A conventional mirror adjustment system includes a position adjustment device for adjusting the position of the mirror, an angle adjustment device for adjusting the angle of the mirror, and a curvature adjustment device for adjusting the curvature of the mirror. Among these devices, the conventional curvature adjustment device for adjusting the curvature of the mirror is illustrated in FIGS. 1 to 3.
The conventional curvature adjustment device includes a base block 20, a pair of rotating blocks 30 each being rotatably connected to the base block 20 as a cantilever 31, a pair of support blocks 40 respectively fixed to the pair of rotating blocks 30 to support both ends of a mirror 10, and a pair of driving parts 50 applying external forces to the pair of rotating blocks 30 to rotate the pair of rotating blocks 30.
In the conventional curvature adjustment device, as shown in FIG. 3, the pair of rotating blocks 30 rotate toward the mirror 10 with respect to each rotating point by applying the external forces by the pair of driving parts 50 constituted by the first and second leaf springs 51 and 52 and a driver 53. When the applied external force is released, each of the pair of rotating blocks 30 returns to its original position by the elastic force of the cantilever 31.
Here, when the pair of rotating blocks 30 rotate, the pair of support blocks 40 apply bending moments to both ends of the mirror 10. As a result, the mirror 10 is adjusted so that the mirror 10 is bent to increase the curvature thereof. That is, in the conventional curvature adjustment device, the pair of driving parts 50 may adequately control the magnitude of the external force applied to each of the pair of rotating blocks 30 to adjust the curvature of the mirror 10 to a desired value.
The process for adjusting the mirror 10 by using the conventional mirror adjustment system including the curvature adjustment device is largely classified into a process in which the mirror 10 is adjusted in position and angle so that electromagnetic waves are incident onto the central point MC of the mirror 10 and a process in which the mirror 10 is adjusted in pitch angle and curvature to focus the electromagnetic waves reflected from the mirror 10.
In the process for adjusting the mirror 10, when the process for focusing the electromagnetic waves reflected from the mirror 10 is performed using the conventional mirror adjustment system, a total of three input variables with respect to the driver for adjusting the pitch angle of the mirror 10 and the pair of driving parts 50 for adjusting the curvature of the mirror 10 should be adjusted. Thus, the process may be complicated and inconvenient.
Also, in the curvature adjustment device provided in the conventional mirror adjustment system, as shown in FIG. 3, as the bending moments are applied to both ends of the mirror 10, the center of the mirror 10 moves downward, thereby changing the curvature of the mirror 10. Thus, as the mirror 10 is slightly or largely adjusted in curvature in the process for adjusting the curvature of the mirror 10, the central point MC of the mirror 10 onto which the electromagnetic waves are incident may be moved upward or downward in position when viewed in FIG. 3.
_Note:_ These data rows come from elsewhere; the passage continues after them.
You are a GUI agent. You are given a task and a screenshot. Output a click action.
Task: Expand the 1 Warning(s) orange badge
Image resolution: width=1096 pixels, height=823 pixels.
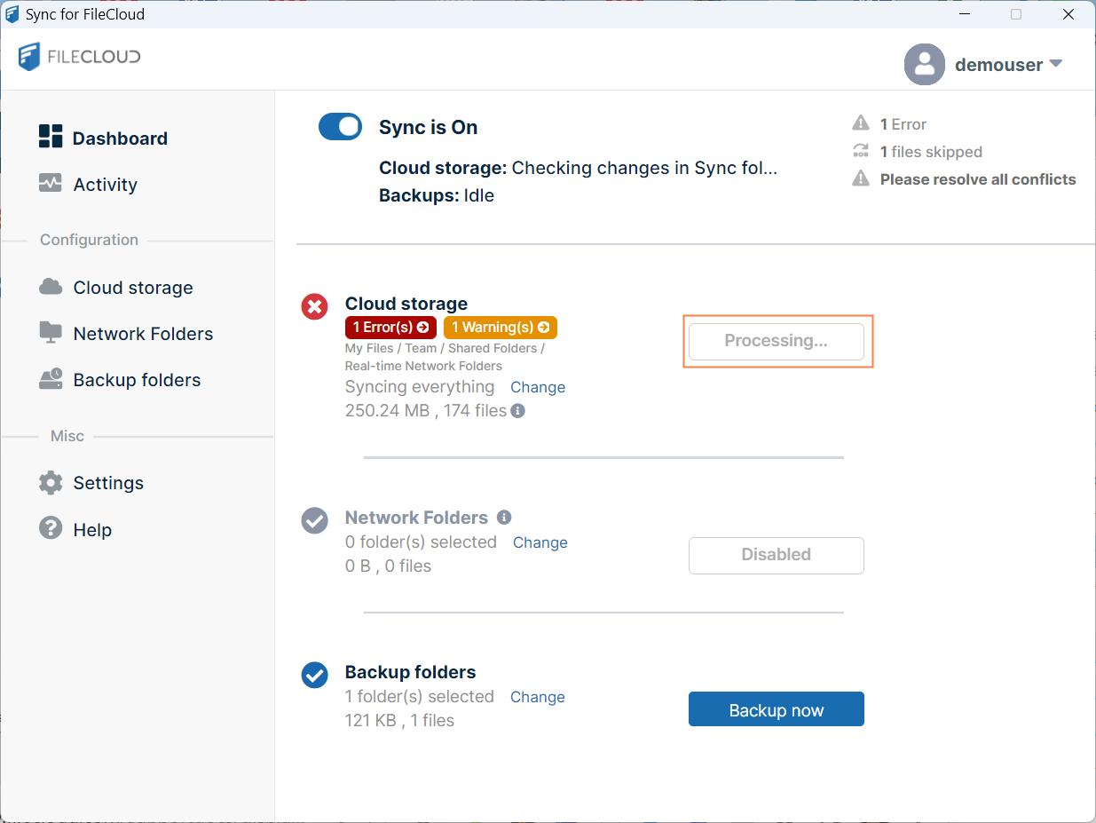(500, 328)
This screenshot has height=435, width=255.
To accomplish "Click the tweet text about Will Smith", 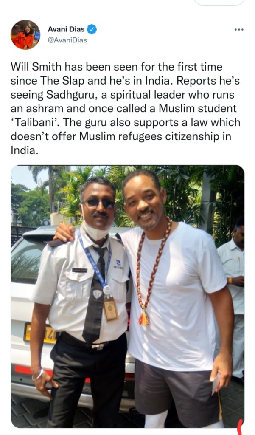I will pos(125,108).
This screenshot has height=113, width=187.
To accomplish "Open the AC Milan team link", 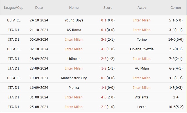I will tap(142, 68).
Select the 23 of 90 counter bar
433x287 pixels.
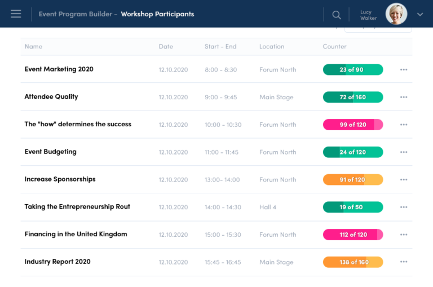352,70
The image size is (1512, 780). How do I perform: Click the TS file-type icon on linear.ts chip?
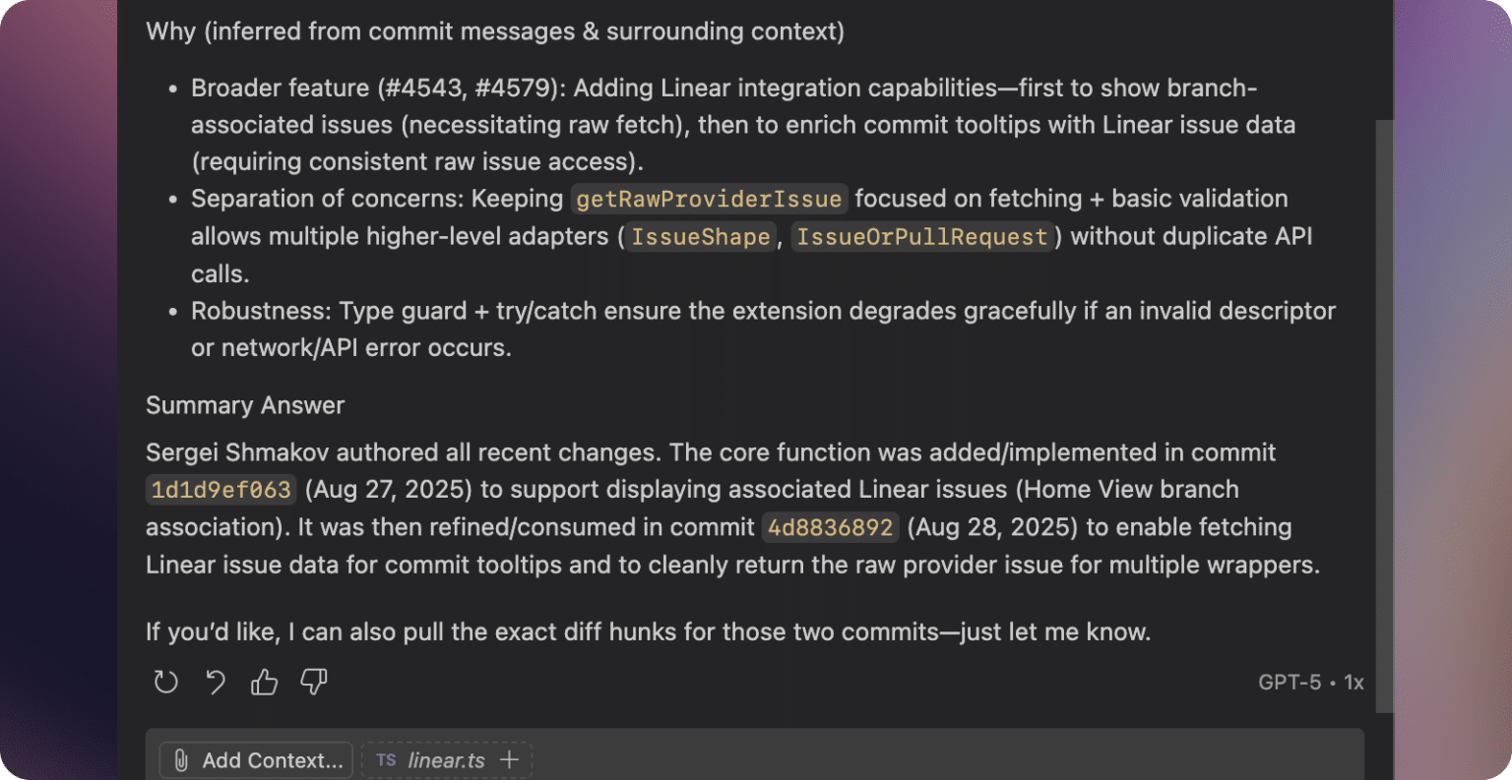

As described above, when the mirror 10 is adjusted by using the mirror adjustment system including the conventional curvature adjustment device when the curvature of the mirror 10 is largely adjusted to largely move the central point MC of the mirror 10, the process for adjusting the position and angle of the mirror, which is previously performed so that the electromagnetic waves are incident onto the central point MC, should be performed again.
Furthermore, as the processes for adjusting the position, angle, and curvature of the mirror are complicated in consideration that the intensity of electromagnetic waves passing after the electromagnetic waves are incident onto the mirror 10 is measured, or the stepwise intensity of electromagnetic waves reflected after the electromagnetic waves are incident onto the mirror 10 is measured while precisely scanning the reflected electromagnetic waves, to calculate a position adjustment value, angle adjustment value, and curvature adjustment value on the basis of the measured values, thereby reflecting the adjustment values, this problem is not a small disadvantage.
Also, in the conventional curvature adjustment device, the pair of support blocks 40 supporting both ends of the mirror 10 together with the mirror 10 may constitute an assembly and then be fixed as-is to the pair of rotating blocks 30. Thus, when the assembly of the pair of support blocks 40 and the mirror 10 has a length that does not accurately correspond to a corresponding length of the pair of rotating blocks 30, the mirror 10 may be bent unintentionally. Thus, the reliability of the device may be deteriorated due to the bending of the mirror 10.
That is, for example, in a case where the assembly of the pair of support blocks and the mirror 10 has a length greater than a corresponding length of the pair of rotating blocks 30, when the assembly is attached over the pair of rotating blocks 30, both sides of the mirror 10 may be pressed to cause the bending of the mirror 10.